Richard Stallman, the fervently committed founder of the free software movement, is discussing the term "libertarian," when he stops talking abruptly and says, "Hello?"
I tell him I'm still listening, but he explains that the confused greeting wasn't intended for me. Instead, he says a man's voice – neither mine nor an echo of his – had just cut in with one word: "liberty."
"Does that sort of thing happen a lot?" I ask. I hadn't heard anything.
"Yes," he says. "It wasn't a voice I recognize." He added, "It could be ... "
Then a quick burst of static made his next words inaudible.
It was a strange incident, but apparently not a new experience for Stallman, whose emails urge any NSA or FBI agents reading to "follow Snowden's example" and blow the whistle.
Stallman seems to check all of the old school cypherpunk boxes: in addition to being an Edward Snowden admirer, he's a hacker of the original '70s and '80s generation, a privacy activist, and a frequent invoker of liberty. As a result, cryptocurrency enthusiasts could be forgiven for thinking Stallman was also head-over-heels for bitcoin.
Before his oration on libertarianism was interrupted, he said that the right-wingers who made up a significant portion of bitcoin's early adopters don't really deserve the label. His own pro-freedom views are more "libertarian" than bitcoiners' "anti-socialism," he argued.
As we spoke, it became clear that Stallman doesn't find the decade-old technology all that appealing, for more reasons than just politics.
"I have never used it myself," he told CoinDesk.
In 40-ish words: GNU, which Stallman proposed in 1983, is an operating system using exclusively free software.

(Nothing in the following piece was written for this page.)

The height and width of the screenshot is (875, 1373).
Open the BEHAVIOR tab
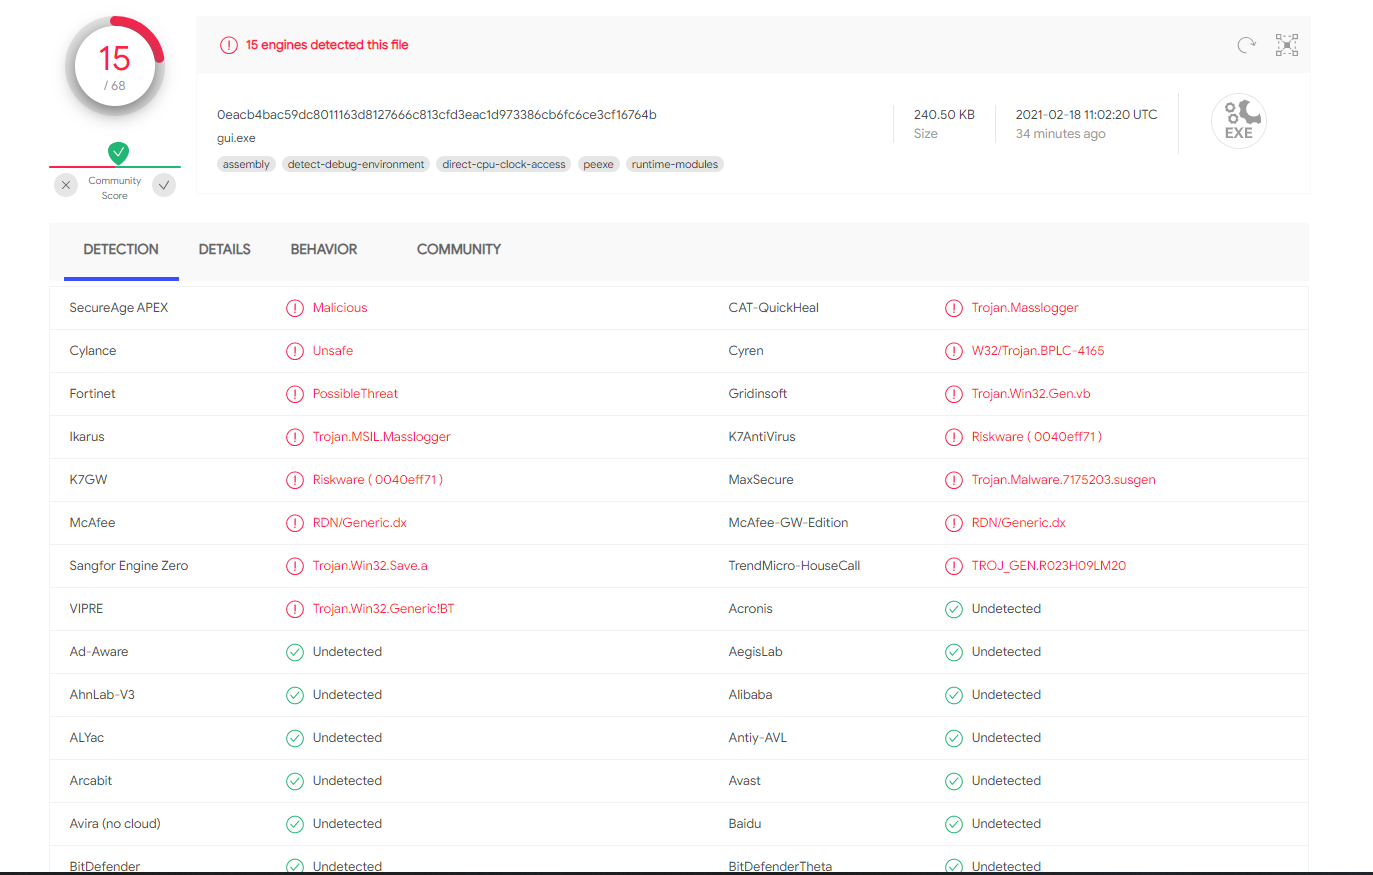pos(324,250)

Linux, created years later by Linus Torvalds, is a kernel. Many refer to packages combining the two as "Linux," but Stallman insists that the proper term is GNU/Linux or just GNU.
He also wrote 3,000 words on the differences between free software and open source software. Advocates of both push for the freedom to use, study, change and redistribute software, but Stallman said that those similarities conceal "a deeply important moral disagreement" centered on freedom and human rights, which the free software movement stresses.
The GNU Project, which Stallman founded, is working on an alternative digital payments system called Taler, which is based on cryptography but is not – forgive the hair-splitting – a cryptocurrency.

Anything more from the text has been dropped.